Upper eyelid cicatricial entropion (UCE) is a common and challenging eyelid disease. In Western countries, UCE is usually caused by chronic blepharitis, previous surgery, trauma, chemical injuries, or Stevens-Johnson syndrome (1). In China, the leading cause of UCE in elderly patients is still trachoma (2-4).
Trachoma-induced UCE often shows conjunctival and tarsal scarring, which leads to contracture and shortening of the upper eyelid posterior lamella. Persistent entropion might lead to keratitis, corneal ulcers, severe corneal scarring, and even blindness (5).

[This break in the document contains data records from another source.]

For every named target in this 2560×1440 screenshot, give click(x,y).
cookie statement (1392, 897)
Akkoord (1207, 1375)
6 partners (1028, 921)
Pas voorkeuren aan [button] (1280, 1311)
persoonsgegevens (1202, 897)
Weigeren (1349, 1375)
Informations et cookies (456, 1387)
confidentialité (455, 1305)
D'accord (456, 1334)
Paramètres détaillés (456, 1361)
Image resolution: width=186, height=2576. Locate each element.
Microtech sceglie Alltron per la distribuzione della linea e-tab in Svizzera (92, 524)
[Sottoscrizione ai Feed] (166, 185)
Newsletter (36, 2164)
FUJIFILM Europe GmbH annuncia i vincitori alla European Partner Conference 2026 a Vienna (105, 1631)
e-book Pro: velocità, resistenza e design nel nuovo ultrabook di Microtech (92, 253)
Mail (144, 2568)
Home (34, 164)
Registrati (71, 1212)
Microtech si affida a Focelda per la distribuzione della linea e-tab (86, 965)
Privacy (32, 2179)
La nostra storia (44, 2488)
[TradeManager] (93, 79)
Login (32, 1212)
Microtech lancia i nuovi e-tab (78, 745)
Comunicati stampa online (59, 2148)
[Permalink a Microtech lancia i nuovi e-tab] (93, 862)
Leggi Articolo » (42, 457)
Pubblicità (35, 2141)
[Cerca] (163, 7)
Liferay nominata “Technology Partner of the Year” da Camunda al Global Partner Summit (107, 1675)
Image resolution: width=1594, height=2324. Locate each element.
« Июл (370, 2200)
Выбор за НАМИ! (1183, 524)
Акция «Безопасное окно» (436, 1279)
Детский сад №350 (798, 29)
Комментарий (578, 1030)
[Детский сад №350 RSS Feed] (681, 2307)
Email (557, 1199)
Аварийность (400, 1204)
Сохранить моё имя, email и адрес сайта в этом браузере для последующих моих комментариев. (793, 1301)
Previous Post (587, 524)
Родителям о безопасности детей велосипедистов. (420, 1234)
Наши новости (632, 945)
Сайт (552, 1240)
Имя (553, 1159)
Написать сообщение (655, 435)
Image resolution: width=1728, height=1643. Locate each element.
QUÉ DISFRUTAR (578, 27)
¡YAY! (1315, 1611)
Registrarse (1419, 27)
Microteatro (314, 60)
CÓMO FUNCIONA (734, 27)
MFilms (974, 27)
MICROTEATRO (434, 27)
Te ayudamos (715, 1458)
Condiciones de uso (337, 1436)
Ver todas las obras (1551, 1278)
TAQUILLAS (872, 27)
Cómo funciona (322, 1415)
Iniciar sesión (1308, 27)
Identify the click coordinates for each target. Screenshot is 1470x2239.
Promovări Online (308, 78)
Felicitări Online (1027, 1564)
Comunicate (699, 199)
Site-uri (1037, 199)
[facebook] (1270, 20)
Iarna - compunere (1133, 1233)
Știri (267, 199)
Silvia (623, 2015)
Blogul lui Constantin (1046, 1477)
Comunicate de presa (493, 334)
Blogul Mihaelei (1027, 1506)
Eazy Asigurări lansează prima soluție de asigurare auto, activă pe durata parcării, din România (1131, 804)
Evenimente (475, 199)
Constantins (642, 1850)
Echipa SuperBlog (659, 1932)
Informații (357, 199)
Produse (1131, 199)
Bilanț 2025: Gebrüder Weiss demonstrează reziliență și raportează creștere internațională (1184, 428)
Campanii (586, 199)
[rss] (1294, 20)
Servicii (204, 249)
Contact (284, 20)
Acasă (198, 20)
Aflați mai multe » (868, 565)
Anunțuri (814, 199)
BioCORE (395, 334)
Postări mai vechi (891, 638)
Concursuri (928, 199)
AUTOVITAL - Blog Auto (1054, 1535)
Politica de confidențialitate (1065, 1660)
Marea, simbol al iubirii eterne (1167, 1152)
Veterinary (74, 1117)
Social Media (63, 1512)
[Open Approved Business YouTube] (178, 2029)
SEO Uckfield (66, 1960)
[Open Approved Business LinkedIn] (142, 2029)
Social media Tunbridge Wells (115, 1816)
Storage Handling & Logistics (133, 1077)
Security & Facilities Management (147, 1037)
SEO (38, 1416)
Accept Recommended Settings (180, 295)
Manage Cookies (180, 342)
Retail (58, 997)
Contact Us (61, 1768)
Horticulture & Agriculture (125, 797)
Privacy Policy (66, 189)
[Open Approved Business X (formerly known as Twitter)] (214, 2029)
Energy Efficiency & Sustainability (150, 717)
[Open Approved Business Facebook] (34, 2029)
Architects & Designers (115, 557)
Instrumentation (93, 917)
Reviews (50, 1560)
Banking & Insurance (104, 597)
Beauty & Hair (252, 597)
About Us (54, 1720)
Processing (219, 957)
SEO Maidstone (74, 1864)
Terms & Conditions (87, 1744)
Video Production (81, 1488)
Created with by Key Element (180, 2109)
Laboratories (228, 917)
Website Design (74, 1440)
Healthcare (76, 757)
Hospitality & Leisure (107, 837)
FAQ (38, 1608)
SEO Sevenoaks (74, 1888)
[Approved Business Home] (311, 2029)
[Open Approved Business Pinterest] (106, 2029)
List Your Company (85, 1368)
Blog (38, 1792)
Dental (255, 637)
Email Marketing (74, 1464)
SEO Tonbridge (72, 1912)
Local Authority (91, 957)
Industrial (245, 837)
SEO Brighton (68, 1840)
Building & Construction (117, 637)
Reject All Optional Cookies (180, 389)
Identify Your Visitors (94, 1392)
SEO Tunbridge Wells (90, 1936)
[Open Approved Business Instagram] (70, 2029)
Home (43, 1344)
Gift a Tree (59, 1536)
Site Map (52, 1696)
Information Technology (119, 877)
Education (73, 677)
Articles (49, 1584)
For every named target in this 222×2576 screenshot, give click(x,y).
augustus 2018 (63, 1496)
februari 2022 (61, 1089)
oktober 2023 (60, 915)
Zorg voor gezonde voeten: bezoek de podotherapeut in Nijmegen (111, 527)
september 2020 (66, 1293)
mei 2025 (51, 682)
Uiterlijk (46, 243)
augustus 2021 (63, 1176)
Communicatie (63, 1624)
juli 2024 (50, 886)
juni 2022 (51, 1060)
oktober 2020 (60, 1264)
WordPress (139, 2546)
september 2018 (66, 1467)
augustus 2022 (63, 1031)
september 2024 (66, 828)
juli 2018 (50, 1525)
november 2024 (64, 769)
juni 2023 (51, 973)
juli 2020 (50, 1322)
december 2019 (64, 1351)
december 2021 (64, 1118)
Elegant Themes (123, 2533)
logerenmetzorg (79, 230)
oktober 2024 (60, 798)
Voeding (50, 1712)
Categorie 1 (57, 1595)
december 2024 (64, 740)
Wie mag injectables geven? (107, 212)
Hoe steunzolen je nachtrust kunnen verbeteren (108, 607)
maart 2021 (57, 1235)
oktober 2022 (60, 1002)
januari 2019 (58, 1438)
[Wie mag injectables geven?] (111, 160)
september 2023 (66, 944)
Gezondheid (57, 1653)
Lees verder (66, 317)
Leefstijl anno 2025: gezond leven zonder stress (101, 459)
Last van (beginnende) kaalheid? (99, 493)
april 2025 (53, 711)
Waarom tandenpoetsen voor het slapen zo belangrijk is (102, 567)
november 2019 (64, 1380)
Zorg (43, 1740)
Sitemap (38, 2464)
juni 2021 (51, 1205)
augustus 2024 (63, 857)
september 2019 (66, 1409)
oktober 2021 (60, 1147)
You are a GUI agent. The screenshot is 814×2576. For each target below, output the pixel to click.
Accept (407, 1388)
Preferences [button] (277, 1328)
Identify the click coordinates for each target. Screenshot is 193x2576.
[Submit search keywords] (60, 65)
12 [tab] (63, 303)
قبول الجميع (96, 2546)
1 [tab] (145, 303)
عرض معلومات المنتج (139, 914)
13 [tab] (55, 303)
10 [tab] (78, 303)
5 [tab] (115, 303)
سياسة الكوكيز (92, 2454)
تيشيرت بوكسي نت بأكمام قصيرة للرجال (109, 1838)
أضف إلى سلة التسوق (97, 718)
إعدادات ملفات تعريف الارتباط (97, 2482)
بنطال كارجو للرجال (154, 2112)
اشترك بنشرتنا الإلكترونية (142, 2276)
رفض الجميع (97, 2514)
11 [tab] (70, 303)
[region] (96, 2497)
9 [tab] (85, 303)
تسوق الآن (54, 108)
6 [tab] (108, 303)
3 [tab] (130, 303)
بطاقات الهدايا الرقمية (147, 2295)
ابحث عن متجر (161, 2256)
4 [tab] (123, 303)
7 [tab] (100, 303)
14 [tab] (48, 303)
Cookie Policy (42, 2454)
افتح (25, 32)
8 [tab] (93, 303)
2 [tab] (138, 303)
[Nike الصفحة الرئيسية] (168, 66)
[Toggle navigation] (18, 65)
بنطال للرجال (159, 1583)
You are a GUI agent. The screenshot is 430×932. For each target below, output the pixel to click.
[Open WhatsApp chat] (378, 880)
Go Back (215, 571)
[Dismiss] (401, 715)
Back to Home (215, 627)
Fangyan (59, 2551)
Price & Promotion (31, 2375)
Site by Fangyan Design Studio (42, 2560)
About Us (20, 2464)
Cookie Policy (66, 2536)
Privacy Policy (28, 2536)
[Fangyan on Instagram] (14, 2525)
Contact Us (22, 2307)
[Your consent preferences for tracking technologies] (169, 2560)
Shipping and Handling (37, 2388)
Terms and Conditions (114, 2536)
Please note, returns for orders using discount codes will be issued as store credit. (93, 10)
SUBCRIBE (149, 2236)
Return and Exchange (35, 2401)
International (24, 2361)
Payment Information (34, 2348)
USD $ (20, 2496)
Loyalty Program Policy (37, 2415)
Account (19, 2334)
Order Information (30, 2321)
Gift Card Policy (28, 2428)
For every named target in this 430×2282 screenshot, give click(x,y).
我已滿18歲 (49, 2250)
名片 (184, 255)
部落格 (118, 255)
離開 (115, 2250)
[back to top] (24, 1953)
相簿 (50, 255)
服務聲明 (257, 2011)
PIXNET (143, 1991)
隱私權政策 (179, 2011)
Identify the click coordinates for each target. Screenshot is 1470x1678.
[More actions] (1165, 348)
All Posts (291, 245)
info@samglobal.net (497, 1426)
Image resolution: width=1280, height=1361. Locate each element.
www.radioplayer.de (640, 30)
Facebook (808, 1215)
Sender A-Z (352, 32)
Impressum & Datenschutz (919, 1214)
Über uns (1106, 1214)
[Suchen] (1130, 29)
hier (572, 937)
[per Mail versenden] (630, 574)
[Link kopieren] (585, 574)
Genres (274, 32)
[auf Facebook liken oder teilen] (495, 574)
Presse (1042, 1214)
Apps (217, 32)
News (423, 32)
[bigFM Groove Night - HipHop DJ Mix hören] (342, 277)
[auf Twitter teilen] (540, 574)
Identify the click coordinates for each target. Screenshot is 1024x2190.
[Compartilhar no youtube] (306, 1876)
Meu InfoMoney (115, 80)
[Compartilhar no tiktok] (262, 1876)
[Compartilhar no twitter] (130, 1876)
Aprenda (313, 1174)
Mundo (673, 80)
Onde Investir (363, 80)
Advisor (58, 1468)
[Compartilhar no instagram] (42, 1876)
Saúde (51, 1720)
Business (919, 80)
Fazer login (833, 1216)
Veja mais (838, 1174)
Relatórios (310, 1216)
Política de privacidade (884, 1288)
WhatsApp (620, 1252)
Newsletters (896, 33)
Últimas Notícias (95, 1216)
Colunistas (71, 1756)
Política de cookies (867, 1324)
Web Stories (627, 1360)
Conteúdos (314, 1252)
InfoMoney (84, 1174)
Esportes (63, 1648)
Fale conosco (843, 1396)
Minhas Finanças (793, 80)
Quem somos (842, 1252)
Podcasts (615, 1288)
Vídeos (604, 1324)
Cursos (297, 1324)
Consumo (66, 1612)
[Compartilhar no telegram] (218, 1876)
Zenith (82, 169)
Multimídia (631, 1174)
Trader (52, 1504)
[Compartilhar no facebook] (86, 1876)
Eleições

The definitive treatment for trachoma-induced UCE is surgery. Surgeons have developed various surgical techniques to address UCE, including tarsotomy with margin rotation (6), posterior lamella lengthening using grafts (7), eyelash resection (8), and anterior lamella recession (9). But due to the special anatomical characteristics, the single surgery isn’t suitable for Chinese patients, and some other surgeries like using grafts increase the risks of infection and rejection. So far, there are few reports about surgery for Chinese trachomatous UCE patients. In this study, we described and assessed the results of our surgical technique for trachoma-induced UCE: upper eyelid levator weakening combined with tarsotomy and an anterior lamella recession procedure.
We present the following article in accordance with the STROBE reporting checklist (available at http://dx.doi.org/10.21037/apm-20-2067).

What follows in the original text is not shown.